Data Quality Flashcards
Data Quality Indicators (TARMAC)
Trackability, Acceptibility, Relevance, Measureability, Accountability, Controllability
TARMAC - trackability
Can measure data quality over time
TARMAC - Acceptability
be able to define what good looks like
TARMAC - Relevance
Make sure measuring something relevant to the business
TARMAC - Measureability
What will actually be measured? how can it be measured?
TARMAC - Accountability/Stewardship
Who will be held accountable if it goes wrong?
TARMAC - Controllability
Defining remedial actions in advance of the thing going wrong
What must you know to be able to define quality quality?
the purpose of use of the data
How can you manage data quality when you don’t know the purpose?
don’t over assume - stick to basic validity
Reference Data
data not subject to change e.g., identifiers
Master Data
Descriptive attributes of business entities
What can be defined as data standards?
data types, acceptable values, attribute domains, metadata format
What are the two type of data quality management?
- Governing/Strategic
- Tactical
What is tactical data quality management?
short terms fixing of problems
What is governing/strategic data quality management?
Overarching long term goals e.g., root cause analysis
Common DQ mistakes
- failing to consider the intended use of the data
- Confusing Validity and accuracy
- treating it as a one time activity
- not fixing at the source
- applying software quality principle’s
- laziness, blaming the system
- believing good data quality is the end goal (not the use of that data)
- believing that quantity beats quality
Data quality firewall
taking external data and applying data cleansing before it is stored in the DB
Impacts of of poor data
- aggravation
- loss of reputation
- loss of business
- regulatory risk
- loss of life
Why is it important to communicate the cost of poor quality data?
to raise awareness
Data Quality Management Cycle
Plan -> Deploy -> Monitor -> Action
What are the four data quality governance steps
- standardisation
- assignment
- escalation
- completion
Causes of data issues
Human causes
Organisational (system)
Physical causes
roles of a the data quality oversight board
- setting data quality improvement priorities
- establishing communications & feedback mechanisms
- producing certification & compliance policies
- approving data quality strategies
Data Quality Service Level Agreement (SLA) will include
defining roles & responsibilities for data quality
What is a key process of defining data quality business rules
separating data that does not meet business needs from the data that dies
Why is top down and bottom up profiling best done together?

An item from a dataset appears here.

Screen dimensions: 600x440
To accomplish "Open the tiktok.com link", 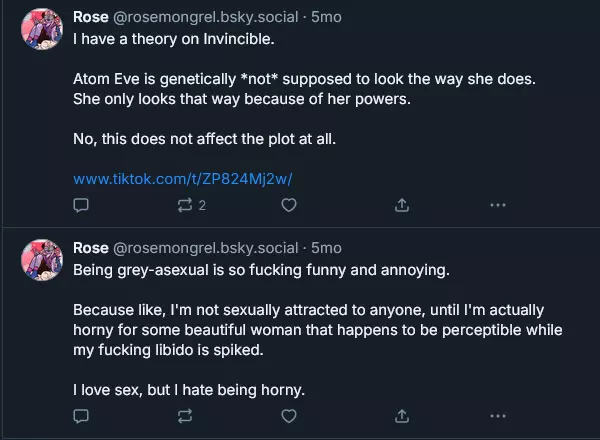I will 181,179.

it balances the business relevance and the actual state of the data
Steps in root cause analysis
- define the problem
- collect data
- identify all possible casual factors
- identify root causes(s)
- recommend and implement solutions
Dimensions of data quality
Completeness
Consistency
Currency
Reasonableness
Integrity
Timeliness
Validity
Accuracy
Uniqueness
(privacy)
(precision)
Completeness Data Quality DImension
All mandatory values are present
Consistency Data Quality DImension
Data of one concept corresponds with the same concept in another system
Currency Data Quality DImension
Is the data up to date
Reasonableness Data Quality Dimension
Business rules, does it feel right/ is it inline with what is expected
Integrity Data Quality Dimension
Child data must have a parent
Timeliness Data Quality Dimension
Accessibility/ availability
Validitity Data Quality Dimension
Is the value in the correct domain?
Accuracy Data Quality Dimension
Does the data correctly represent the real life model
Uniqueness Data Quality Dimension
business concept must not be duplicated.
How to measure data quality?
Stats (sampling / basic summaries/ process control charts)
Profiling ( manual, tools, columnar, intra-table, cross-table, cross-table)
information flow diagrations
process of profiling
- identify subset of data
- understand business use
- put into profiling tool
- list potential anomalies
- prioritise critically
Whats the output of profiling tool?
counts, summaries, data types, PKs, percentage of completeness, identification (e.g., duplicated records, out of range values).
Inspecting the quality of data using statistical techniques is called
data profiling
Advantages of defining data quality rules upfront
- setting clear expectations for data quality
- creating the foundation for ongoing data quality measurement
- providing the requirements for system control to prevent quality issues
- provide data quality requirements to external parties
What 3 levels of data granularity should you measure for data quality
Data element value, record & dataset
How is data quality management and data governance linked
- both are essential for organisation success
- both ongoing efforts
- governance supports DQ
- DQ sustains governance
Where to focus for DQ
- focus on critical data
- focus on preventing errors (not just fixing)
- address the root cause of problems
- enforce quality standards
Shewhart data quality cycle stages
plan do check act
(plan deploy monitor act)
When measuring data quality which three levels of granularity should you measure?
Data element, record, dataset
Data profiling software
Data profiling software investigates data to understand its structure, content and quality. It helps us find patterns and problems in the data.
Data Quality dimensions
Accuracy
Completeness
Integrity
Uniqueness
Consistency
Data Accuracy
How closely data represents reality
(hard to measure, compared to trusted sources e.g. check that postcodes match real postcodes)
Complete data
all data is present, no gaps
(depends on mandatory or optional fields)
Data consistency
Making sure 2 or more representation of something are the same
Data Integrity
Making sure data is complete, accuracy and consistent
(making sure data objects are connected properly)
Referential Integrity
the connections between data objects it consistent
Internal Consistency Problem Example
list of names and emails, where 2 people have the same name, or some names don’t have emails.
Orphan
A data object with a missing or invalid reference to another data object
Data Quality Oversight Board
Provides strategic direction with policies & activities.
Data Value Domain
A set of rules that describe the set of values that can be taken.
Business rules are not required for….
critical data improvement